Op 2 april 2024 heeft de Rechtbank Amsterdam uitspraak gedaan in een zaak betreffende de overlevering van een opgeëiste persoon op basis van een Europees aanhoudingsbevel (EAB) dat is uitgevaardigd door een Duitse rechter. De opgeëiste persoon, geboren op 27 november 2004, is momenteel gedetineerd in Nederland en wordt verdacht van georganiseerde of gewapende diefstal, waarvoor in Duitsland een vrijheidsstraf van ten minste drie jaar kan worden opgelegd. De rechtbank heeft de behandeling van het EAB op 19 maart 2024 gehouden, waarbij de officier van justitie en de raadsman van de opgeëiste persoon aanwezig waren. De rechtbank heeft vastgesteld dat de opgeëiste persoon de Nederlandse nationaliteit heeft en dat zijn sociale re-integratie beter in Nederland kan plaatsvinden.
De rechtbank heeft de weigeringsgrond van artikel 13 van de Overleveringswet (OLW) verworpen, omdat de feiten die aan het EAB ten grondslag liggen, geacht worden geheel of gedeeltelijk op Nederlands grondgebied te zijn gepleegd. De rechtbank oordeelde dat de overlevering de hoofdregel is en dat er onvoldoende redenen zijn om deze te weigeren. De raadsman had aangevoerd dat de overlevering onevenredig zou zijn, gezien de leeftijd van de opgeëiste persoon en zijn huidige detentie in Nederland. De rechtbank oordeelde echter dat er geen bijzondere omstandigheden zijn die de overlevering onevenredig maken.

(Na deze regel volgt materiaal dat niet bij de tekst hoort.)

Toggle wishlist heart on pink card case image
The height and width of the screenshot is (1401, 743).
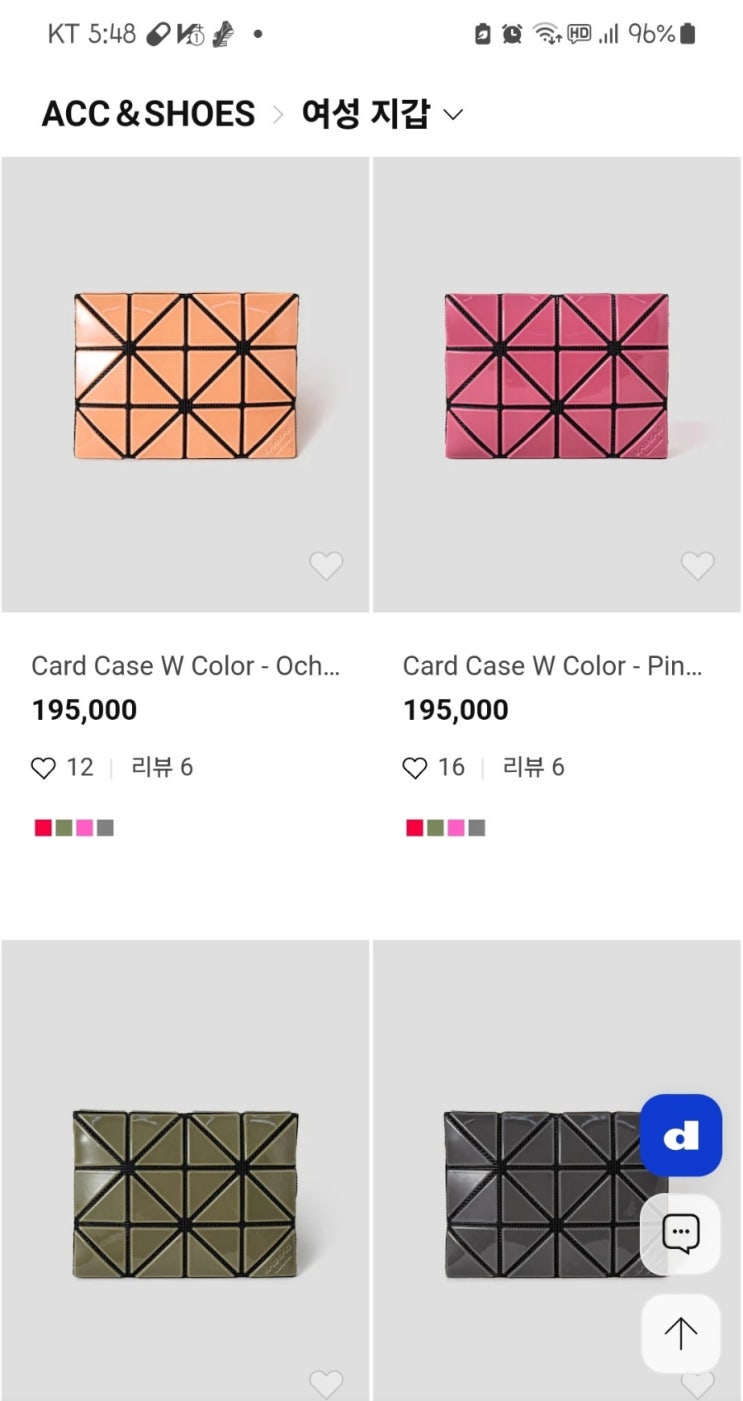[x=698, y=566]
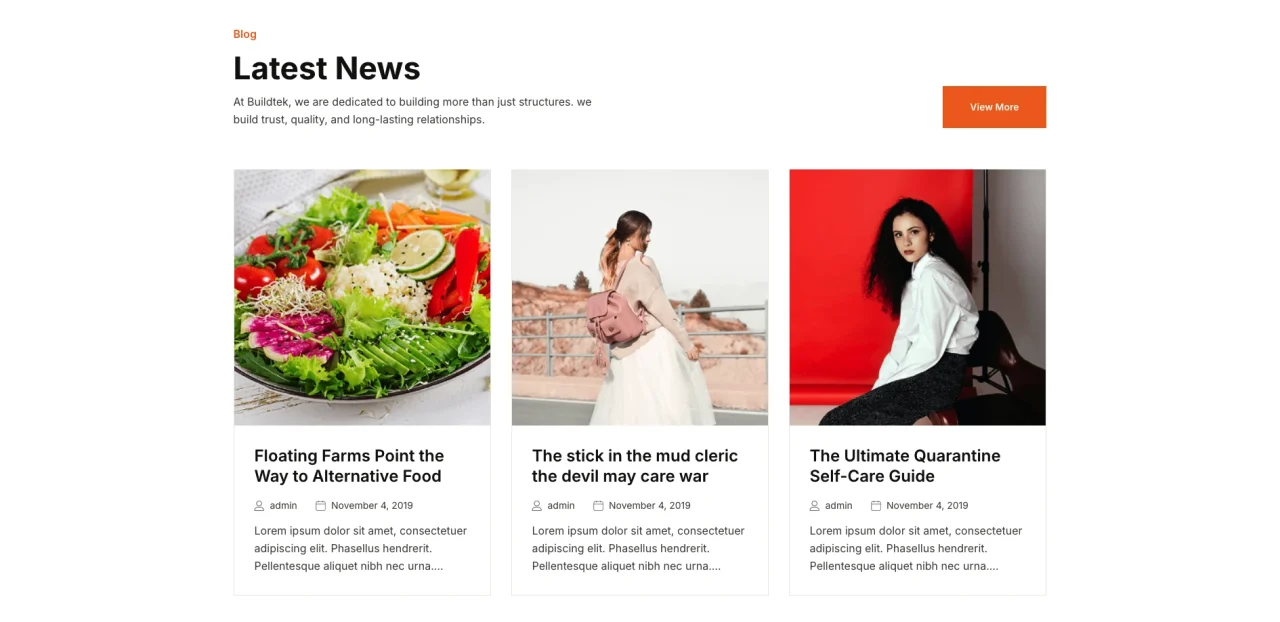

Uiteindelijk heeft de rechtbank geoordeeld dat het EAB voldoet aan de eisen van de OLW en dat er geen weigeringsgronden zijn die aan de overlevering in de weg staan. De rechtbank heeft daarom de overlevering toegestaan, waarbij de opgeëiste persoon naar Duitsland zal worden overgebracht voor de verdere behandeling van de zaak.